This week, the Federal Communications Commission announced a broad consumer privacy enforcement action against over 600 telecommunications carriers. The Commission issued notices of liability against carriers that failed to certify compliance with regulations governing the protection of Consumer Proprietary Network Information (“CPNI”) and carriers that filed inadequate certifications. The Commission proposed fines of $20,000 against carriers that failed to file the required certification and up to $10,000 against carriers whose certifications were non-compliant.

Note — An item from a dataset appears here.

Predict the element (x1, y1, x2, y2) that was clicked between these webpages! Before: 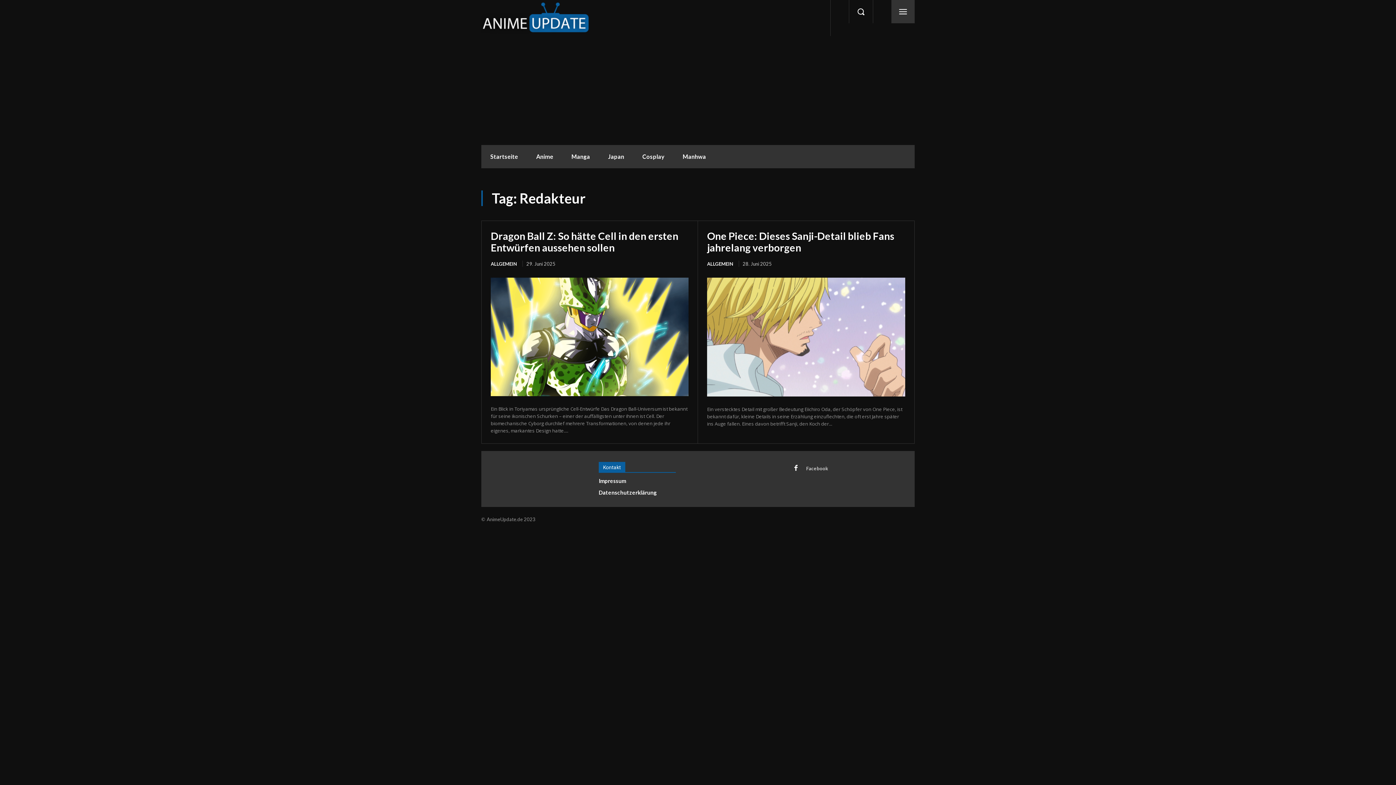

CPNI is information that carriers collect concerning the quantity, technical configuration, type, destination, location and amount of use of a telecommunications service by a customer. CPNI also includes information of the type contained in telephone bills. FCC regulations require carriers to establish and maintain systems designed to ensure adequate protection of CPNI. The regulations further require carries to certify their compliance annually and provide an accompanying statement explaining how their procedures ensure compliance. Carriers also must provide a summary of customer complaints received in the past year concerning unauthorized releases of CPNI.

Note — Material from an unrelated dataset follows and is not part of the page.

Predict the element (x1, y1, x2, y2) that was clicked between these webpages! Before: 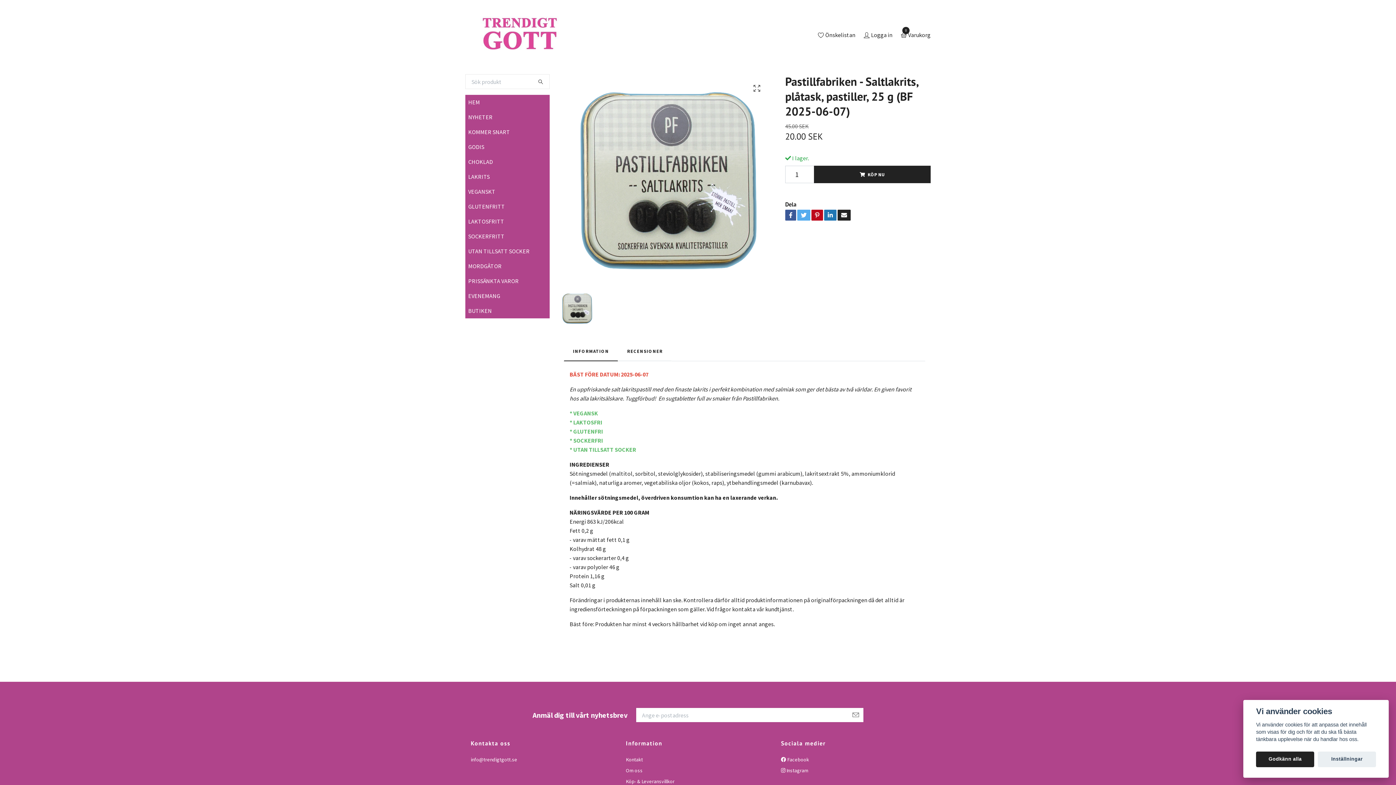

The FCC’s acting chairman, Michael J. Copps, stated that consumer privacy protection is a top priority for the Commission. The Commission views the annual certification as essential for ensuring that carriers protect the sensitive information that they collect about customers and the Commission’s ability to monitor compliance. Mr. Copps expressed hope that the scale of this enforcement action will facilitate compliance with CPNI rules going forward.